Il risultato lo si può "leggere" a "L'Infinito. Un racconto per immagini e documenti", la mostra organizzata nelle Sale Antiche della Biblioteca Comunale Mozzi-Borgetti di Macerata fino al 16 aprile.
Sono esposti libri, documenti, foto e ben 27 traduzioni della celebre poesia, dall'aramaico al gaelico fino appunto agli emoji, su iniziativa della Cattedra Leopardi di Unimc.
Il titolo viene rappresentato dal classico simbolo dell'infinito, il doppio anello che torna nel primo verso insieme a una clessidra a significare "sempre", mentre "caro" viene reso da una delle classiche faccine, circondata di cuori.

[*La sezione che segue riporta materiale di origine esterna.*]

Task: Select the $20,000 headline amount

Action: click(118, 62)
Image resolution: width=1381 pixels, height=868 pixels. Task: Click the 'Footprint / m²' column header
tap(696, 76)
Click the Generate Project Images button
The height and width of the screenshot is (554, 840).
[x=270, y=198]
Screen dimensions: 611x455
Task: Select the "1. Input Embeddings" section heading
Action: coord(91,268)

Ci vuole un po' più di fatica per decifrare "ermo" e "colle": ci sono una montagnetta e un volto maschile insieme, più una montagna somigliante a quelle del Grand Canyon. Il resto del testo poetico si snoda tra trovate buffe, come "sovrumani silenzi" tradotto con una campana barrata e il pianeta Saturno per "ove per poco il cor non si spaura".

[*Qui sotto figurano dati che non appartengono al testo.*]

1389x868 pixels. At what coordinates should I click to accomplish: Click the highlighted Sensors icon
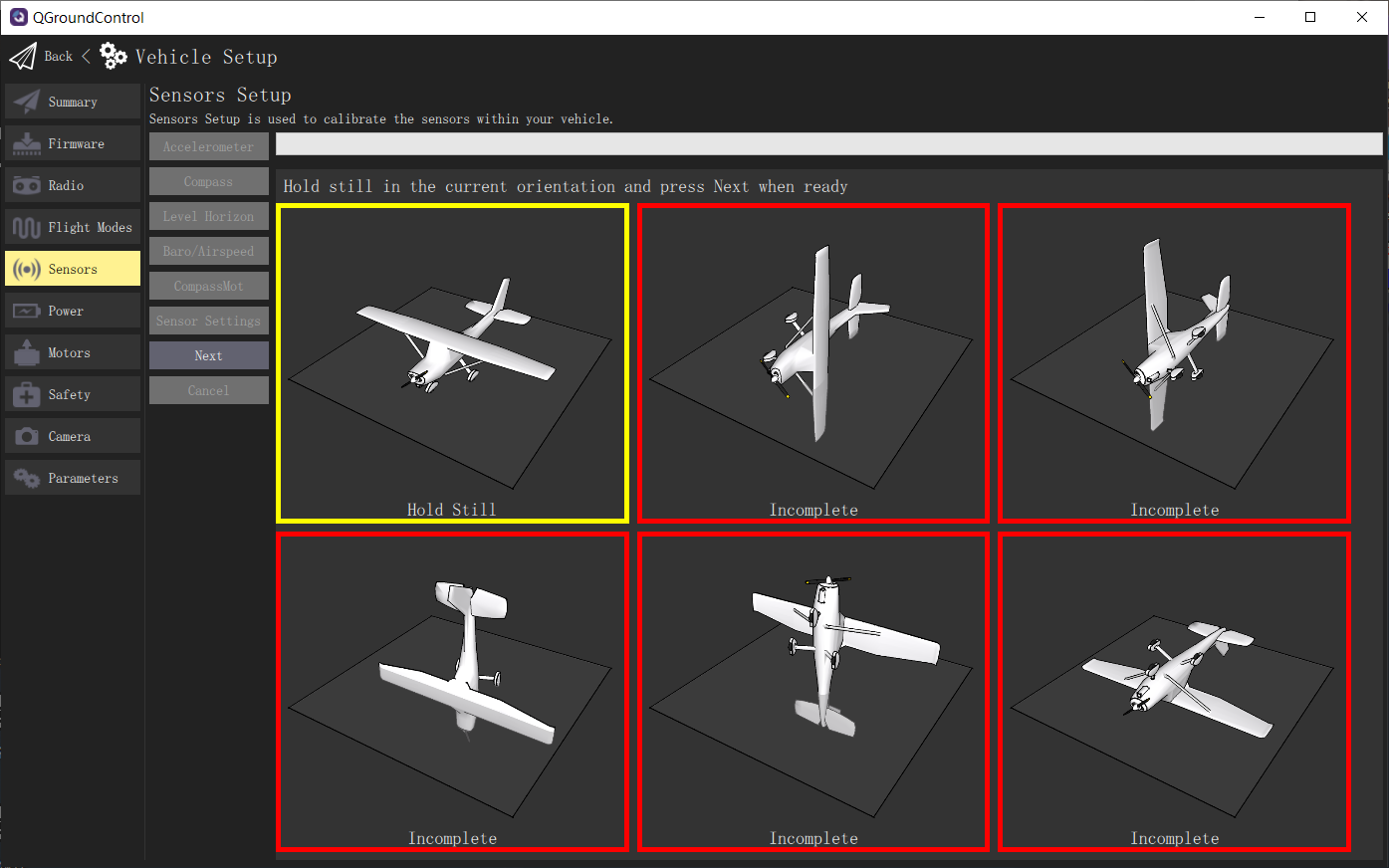pyautogui.click(x=25, y=268)
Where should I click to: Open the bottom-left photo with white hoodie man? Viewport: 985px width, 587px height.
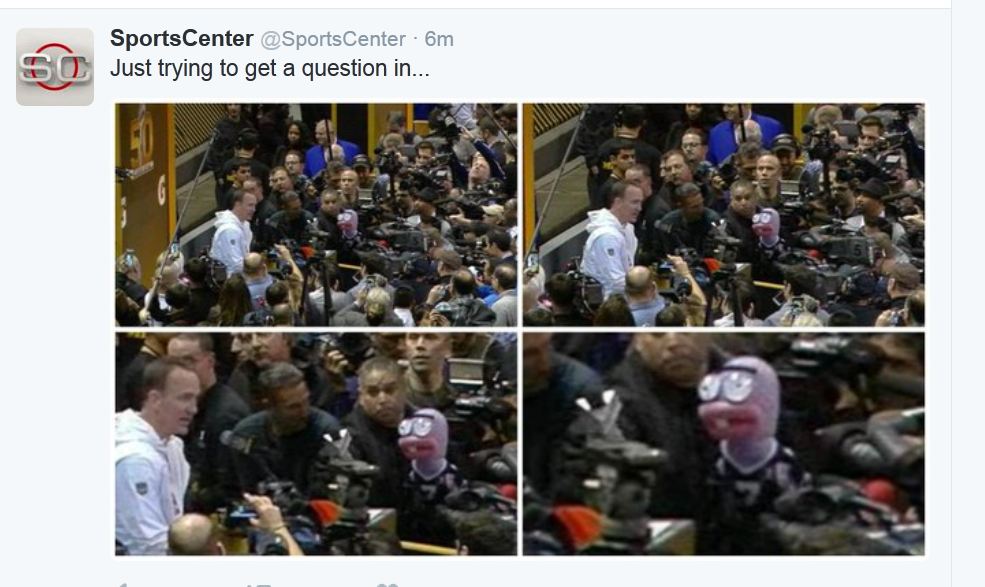316,444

C'è anche il telescopio che permetterebbe di vedere "l'ultimo orizzonte", se la visuale non fosse esclusa dalla siepe.
Altre sono invece molto suggestive come l'uso dell'onda di Hokusai che richiama "annega (il pensier mio)", l'idea di "naufragar" e il mare.
Il team coordinato da Francesca Chiusaroli ha già prodotto una traduzione in "emojitaliano" (con testo a fronte) di Pinocchio di Carlo Collodi, il primo esempio di versione in emoji di un testo letterario italiano, un esperimento di elaborazione di un codice artificiale, comprensivo di lessico e grammatica, che vuole esplorare le potenzialità comunicative del repertorio dei celebri pittogrammi della comunicazione digitale.
La mostra di Macerata offre anche uno squarcio inedito sul successo di Giacomo Leopardi: il poeta si sentì infelice e incompreso tutta la vita. Soffocato dal clima provinciale del 'natio borgo selvaggio' di Recanati, i cui ricordi e suggestioni hanno tante parte nelle sue opere. Oppure deluso dagli ambienti delle grandi città.
Ma "le traduzioni delle sue opere - spiega la prof. Laura Melosi, che dirige la Cattedra Leopardi - datano dall'indomani della sua morte", avvenuta nel 1837 a Napoli. Fin dalla metà dell'Ottocento" si è cominciato ad avere un grosso lavoro a livello europeo, soprattutto dei Canti, che rappresentavano l'opera più conosciuta. Questo interesse si è molto intensificato nel Novecento". Grazie a una borsa di studio del Lions Club di Macerata, la Cattedra Leopardi ha avviato una ricerca per redigere una bibliografia di tutte le traduzioni attualmente disponibili. E sono venute fuori parecchie sorprese: "Abbiamo trovato pubblicazioni in aramaico e gaelico. Poco si sapeva di traduzioni in albanese, che invece datano alla metà del Novecento. Per non parlare di Cina e Giappone, dove gli studi sono già più avanzati". Cui si aggiunge adesso anche la traduzione in emojitaliano.